La povertà, in Italia, sembra aver trovato un nuovo manuale di stile: si riduce quando si smette di contarla. Con la sostituzione del Reddito di Cittadinanza con l’Assegno di Inclusione (ADI), il governo ha parlato di “riforma responsabile”. Caritas, invece, lo definisce per quello che è: esclusione istituzionale.
Il rapporto annuale di Caritas Italiana è impietoso. I beneficiari del nuovo sussidio si sono ridotti tra il 40% e il 47%. In numeri umani, centinaia di migliaia di famiglie sono rimaste fuori dal radar dell’assistenza pubblica. E, come se non bastasse, i più colpiti sono gli stranieri, già penalizzati da condizioni abitative e lavorative precarie.
Il trucco burocratico è stato semplice: ridefinire chi “merita” aiuto. Ora accedono solo gli over 67, i disabili e le famiglie con figli minori. Tutti gli altri — lavoratori poveri, disoccupati giovani, migranti — non rientrano più nel copione della “vulnerabilità approvata”.
Nel frattempo, le parrocchie della Caritas si trasformano in supermercati d’emergenza. Pacchi di pasta, bollette non pagate, quaderni per i figli: la povertà torna a passare dalla porta della sacrestia. Ciò che prima era rete sociale, oggi è elemosina di sopravvivenza.
La contraddizione è tutta italiana: il Paese che ha inventato il diritto romano e l’umanesimo rinascimentale è, nel 2025, l’unico in Europa senza un reddito minimo universale. Né Nord né Sud: la mappa della fame è ormai nazionale.

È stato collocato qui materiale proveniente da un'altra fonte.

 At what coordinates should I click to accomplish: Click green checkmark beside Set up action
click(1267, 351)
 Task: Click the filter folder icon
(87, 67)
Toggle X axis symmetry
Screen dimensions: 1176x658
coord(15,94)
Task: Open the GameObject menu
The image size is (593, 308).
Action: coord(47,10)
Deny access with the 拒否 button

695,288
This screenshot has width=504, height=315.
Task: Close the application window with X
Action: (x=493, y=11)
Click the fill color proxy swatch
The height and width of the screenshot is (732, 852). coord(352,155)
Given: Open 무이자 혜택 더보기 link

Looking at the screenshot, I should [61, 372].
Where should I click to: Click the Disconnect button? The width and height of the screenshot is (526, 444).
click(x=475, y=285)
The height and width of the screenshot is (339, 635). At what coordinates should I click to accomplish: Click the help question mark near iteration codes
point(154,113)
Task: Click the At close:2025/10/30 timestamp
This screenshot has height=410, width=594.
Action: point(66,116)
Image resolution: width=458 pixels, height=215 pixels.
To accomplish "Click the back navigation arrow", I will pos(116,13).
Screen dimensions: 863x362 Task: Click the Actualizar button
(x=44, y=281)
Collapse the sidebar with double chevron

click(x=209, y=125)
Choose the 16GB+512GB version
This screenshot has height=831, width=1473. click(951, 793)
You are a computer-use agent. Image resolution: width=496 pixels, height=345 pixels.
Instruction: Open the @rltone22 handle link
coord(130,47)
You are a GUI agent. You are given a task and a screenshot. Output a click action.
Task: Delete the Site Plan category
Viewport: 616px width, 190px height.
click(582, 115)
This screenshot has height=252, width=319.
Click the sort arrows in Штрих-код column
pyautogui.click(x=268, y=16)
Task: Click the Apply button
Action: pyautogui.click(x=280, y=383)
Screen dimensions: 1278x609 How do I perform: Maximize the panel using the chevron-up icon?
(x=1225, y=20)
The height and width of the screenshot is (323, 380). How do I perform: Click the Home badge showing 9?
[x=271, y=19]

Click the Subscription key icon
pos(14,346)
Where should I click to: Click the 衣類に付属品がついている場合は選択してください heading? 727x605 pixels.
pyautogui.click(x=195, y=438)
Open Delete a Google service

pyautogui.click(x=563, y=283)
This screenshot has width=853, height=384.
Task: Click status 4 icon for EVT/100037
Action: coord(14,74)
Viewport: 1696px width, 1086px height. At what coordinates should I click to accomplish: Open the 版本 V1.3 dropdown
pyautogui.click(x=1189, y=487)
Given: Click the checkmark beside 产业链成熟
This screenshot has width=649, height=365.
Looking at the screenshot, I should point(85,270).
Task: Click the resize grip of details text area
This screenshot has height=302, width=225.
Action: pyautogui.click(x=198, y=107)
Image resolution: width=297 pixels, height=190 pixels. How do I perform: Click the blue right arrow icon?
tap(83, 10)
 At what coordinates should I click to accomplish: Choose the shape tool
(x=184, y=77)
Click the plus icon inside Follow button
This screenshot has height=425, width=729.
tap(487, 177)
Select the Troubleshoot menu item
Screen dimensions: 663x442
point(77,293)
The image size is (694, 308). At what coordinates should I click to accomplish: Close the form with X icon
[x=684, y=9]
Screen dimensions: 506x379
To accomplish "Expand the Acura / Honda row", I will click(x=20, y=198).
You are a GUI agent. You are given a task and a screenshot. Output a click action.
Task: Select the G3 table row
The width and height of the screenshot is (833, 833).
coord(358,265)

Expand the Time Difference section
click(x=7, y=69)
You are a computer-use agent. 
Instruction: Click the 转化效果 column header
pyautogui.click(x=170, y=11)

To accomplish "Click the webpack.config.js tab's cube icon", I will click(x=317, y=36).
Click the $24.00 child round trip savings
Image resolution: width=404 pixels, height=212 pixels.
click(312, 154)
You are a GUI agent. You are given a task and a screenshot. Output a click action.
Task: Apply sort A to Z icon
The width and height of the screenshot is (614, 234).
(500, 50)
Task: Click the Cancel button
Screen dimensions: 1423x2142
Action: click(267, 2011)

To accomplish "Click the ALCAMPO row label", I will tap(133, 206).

Il governo promette che l’ADI “favorirà la responsabilità e il lavoro”. Caritas risponde con i fatti: i corsi di formazione sono simbolici, gli inserimenti lavorativi pochi, e lo scoraggiamento contagioso.
Così si scrive la nuova aritmetica sociale italiana: meno poveri nelle statistiche, più poveri nelle strade. Un miracolo contabile degno di canonizzazione amministrativa.